Famotidine (Pepcid) interacts with a surprisingly wide range of medications, mostly because it reduces stomach acid, which many drugs need in order to be absorbed properly. The most serious interaction is with tizanidine, a muscle relaxant, but several antifungals, HIV medications, and even common supplements are also affected. Here’s what you need to know before combining famotidine with other substances.
Tizanidine: The Most Dangerous Interaction
Famotidine paired with tizanidine (Zanaflex), a prescription muscle relaxant, is classified as a major interaction.
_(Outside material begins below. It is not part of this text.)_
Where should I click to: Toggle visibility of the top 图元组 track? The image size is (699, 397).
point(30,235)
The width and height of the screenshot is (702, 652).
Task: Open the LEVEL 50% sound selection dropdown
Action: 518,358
Famotidine can significantly raise tizanidine levels in your blood, which may cause your blood pressure to drop dangerously low, especially when you stand up from sitting or lying down. Other risks include severe drowsiness, dizziness, fainting, and irregular heart rhythm. If you take tizanidine, this is the single most important interaction to be aware of.
Antifungal Medications
Antifungal drugs like ketoconazole and itraconazole depend heavily on an acidic stomach to dissolve and enter your bloodstream. Famotidine raises stomach pH enough to nearly block their absorption. In animal studies, ketoconazole blood levels dropped by over 90% when famotidine was given beforehand. Dipyridamole, a blood-flow medication, showed a similar pattern, with absorption falling by more than 85%.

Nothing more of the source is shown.